Ihre Aufgabe:
Aus wie vielen Brunnen beziehen die Westheimer laut dem Auszug über das Bierbrauen ihr Brauwasser?

Ausgewählter Auszug:
Der Zucker wird dann durch Hefe-Pilze langsam in Alkohol und Kohlendioxid umgewandelt. Kohlendioxid ist ein Gas, das für die kleinen Bläschen und den typischen Schaum auf dem Bier sorgt. Der große, französische Chemiker Louis Pasteur fand heraus, dass es zwei unterschiedliche Hefearten gibt, ober- und untergärige. Damit hatte er großen Einfluss auf die Bierproduktion.
Von Ort zu Ort unterschiedlich, aber dort, wo sich die großen Brauereien angesiedelt haben, ist das Wasser besonders weich. Die Warsteiner nutzen das Wasser aus der vor knapp hundert Jahren entdeckten Kaiserquelle. Aus sieben Quellen im Naturparks Homert zapfen die Grevensteiner das Wasser und ebenfalls aus der Homert, im Lennegebirge kommt auch das Esloher Brauwasser. Quellfrisches Brauwasser beziehen die Westheimer aus drei Brunnen, die sich auf dem Gelände ihrer Brauerei befinden.

Bereitgestellte Angaben:
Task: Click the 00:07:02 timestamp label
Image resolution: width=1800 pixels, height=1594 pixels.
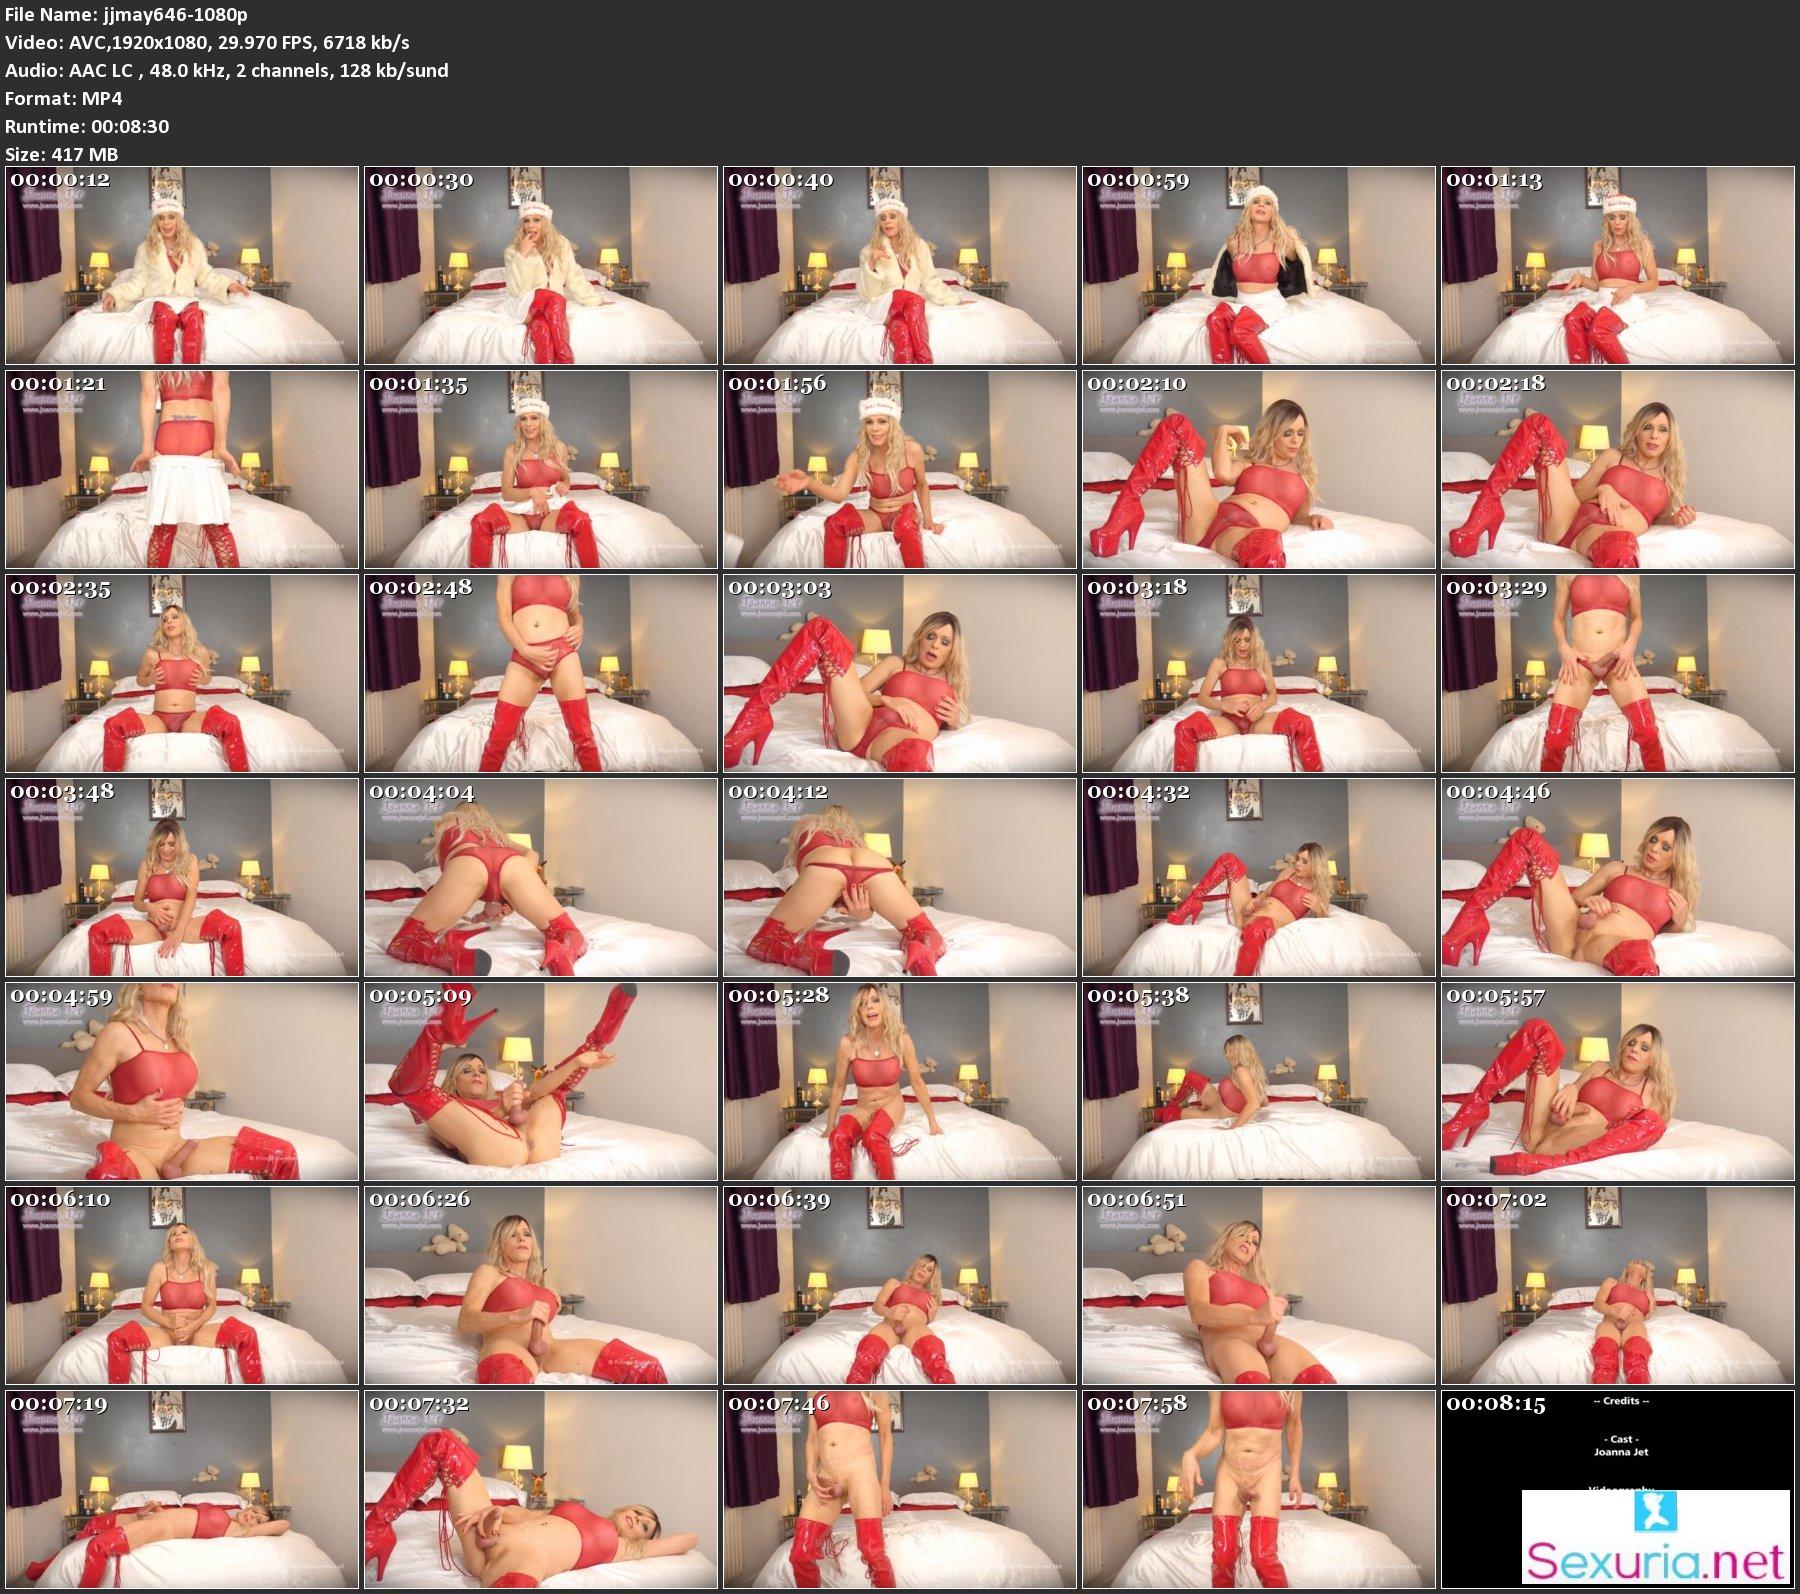Action: pos(1496,1200)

Antwort:
Aus drei Brunnen, die sich auf dem Gelände ihrer Brauerei befinden.